On the other hand, SailPoint IdentityIQ now is on the price list of BMC. It can be bought with BMC contracts, BMC 1st level support, and so on. It is the strategic solution for Access Governance and Identity/Access Management offered by BMC. BMC itself only focuses on BIRM (BMC Identity Request Management), not to be mixed up with BRIM (BMC Remedy Identity Management), which is no longer sold through BMC (but the relevant parts are either BIRM or SailPoint products (ex Control-SA) now.

SailPoint will soon provide its own provisioning engine, which is sort of a lightweight implementation, being controlled by the Access Governance (and Lifecycle Management) components of IdentityIQ and which uses the existing connectors of Control-SA. SailPoint additionally plans to release new connectors.

This gives customers a lot of choices to move forward. They can use Control-SA for quite a while, at least if they use ESS 7.5.x and higher. They might move to the SailPoint provisioning engine, using IdentityIQ on top and the existing connectors. They might migrate to other provisioning tools, and so on. But the most important thing is: Control-SA isn't dead and customers can take their time to consider their options. And my advice is: take your time and think about how your IAM, Access Governance, and Service Request Management should look like in the future.

I've written a research note on "Access Governance Architectures" some 15 months ago. I talk about different architectural approaches for Access Governance - and many of them are relevant when rethinking your strategy and architecture around the three topics mentioned above. The most important point is: it is not about having exactly one central provisioning tool anymore. Provisioning tools are an important element, but a lot of companies struggle with standardizing on one tool. There might be tools in use for quite a while for specific environments, sometimes with a lot of customization - think about mainframe connectors. There are mergers and acquisitions, bringing in new tools. There are lobbies pushing specific solutions for the Microsoft Active Directory environment or the SAP infrastructure. There might be too complex IT infrastructures in large organizations, divided across many organization divisions.

That's were integrating layers like Access Governance and/or Service Request Management come into play. They might become the glue for different provisioning systems. And they even enable you to easier make changes at the provisioning layer. Modular architectures are somewhat more complex architecture-wise and from the integration perspective, but they provide you more flexibility for changes.

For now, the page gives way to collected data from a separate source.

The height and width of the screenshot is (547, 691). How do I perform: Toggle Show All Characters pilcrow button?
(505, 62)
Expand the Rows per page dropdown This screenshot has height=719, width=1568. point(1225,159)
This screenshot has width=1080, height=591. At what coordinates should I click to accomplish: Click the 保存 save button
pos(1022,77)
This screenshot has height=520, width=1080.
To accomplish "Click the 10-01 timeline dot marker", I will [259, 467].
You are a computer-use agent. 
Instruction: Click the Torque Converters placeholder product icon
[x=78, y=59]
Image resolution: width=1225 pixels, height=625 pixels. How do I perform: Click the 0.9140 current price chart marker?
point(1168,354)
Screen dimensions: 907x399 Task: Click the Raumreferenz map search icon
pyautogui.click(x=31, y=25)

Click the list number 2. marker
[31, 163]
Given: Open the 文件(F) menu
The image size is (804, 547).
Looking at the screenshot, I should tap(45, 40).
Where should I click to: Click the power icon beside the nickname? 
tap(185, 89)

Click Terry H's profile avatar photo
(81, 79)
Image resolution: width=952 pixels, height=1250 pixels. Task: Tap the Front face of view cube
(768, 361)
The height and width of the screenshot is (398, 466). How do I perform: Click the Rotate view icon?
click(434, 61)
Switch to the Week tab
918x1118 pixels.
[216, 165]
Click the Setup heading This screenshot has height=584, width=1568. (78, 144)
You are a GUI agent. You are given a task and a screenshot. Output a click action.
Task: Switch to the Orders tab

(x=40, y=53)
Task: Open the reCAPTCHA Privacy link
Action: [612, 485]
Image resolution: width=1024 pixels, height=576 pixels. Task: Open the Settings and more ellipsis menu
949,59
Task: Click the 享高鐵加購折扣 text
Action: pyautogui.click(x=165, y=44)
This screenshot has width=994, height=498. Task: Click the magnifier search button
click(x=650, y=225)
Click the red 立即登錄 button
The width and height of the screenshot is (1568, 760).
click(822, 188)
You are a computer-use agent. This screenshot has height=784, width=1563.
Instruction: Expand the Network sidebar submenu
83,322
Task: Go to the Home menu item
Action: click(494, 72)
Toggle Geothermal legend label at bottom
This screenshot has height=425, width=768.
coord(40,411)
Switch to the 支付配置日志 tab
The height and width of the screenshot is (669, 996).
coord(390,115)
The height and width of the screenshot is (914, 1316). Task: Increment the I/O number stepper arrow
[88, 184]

Looking at Control-SA environments, putting such a layer on top (which might be Sailpoint IdentityIQ but could be another Access Governance tool, SRM tool, or portal as well) allows you to migrate Control-SA at your own pace to whatever you want - or to add other provisioning tools if required. This provides you the flexibility. And in most cases it is the better choice than just replacing one monolith with another one. By the way: that is true for all the other provisioning systems, which might have to be migrated at some point of time as well.

Thus: evaluate your options first. Build a future-proof architecture (as future-proof as one could be based on what is there today). Then decide on what to do with Control-SA when. This will give you more time for your decisions and you most likely will end up with a better solution. If you then end up with a pure SailPoint or a mixed SailPoint/BMC (BIRM) solution or with a mixed vendor solution or a solution purely provided by another vendor, depends on your requirements. But it should be a well-thought decision, not something done in a hurry.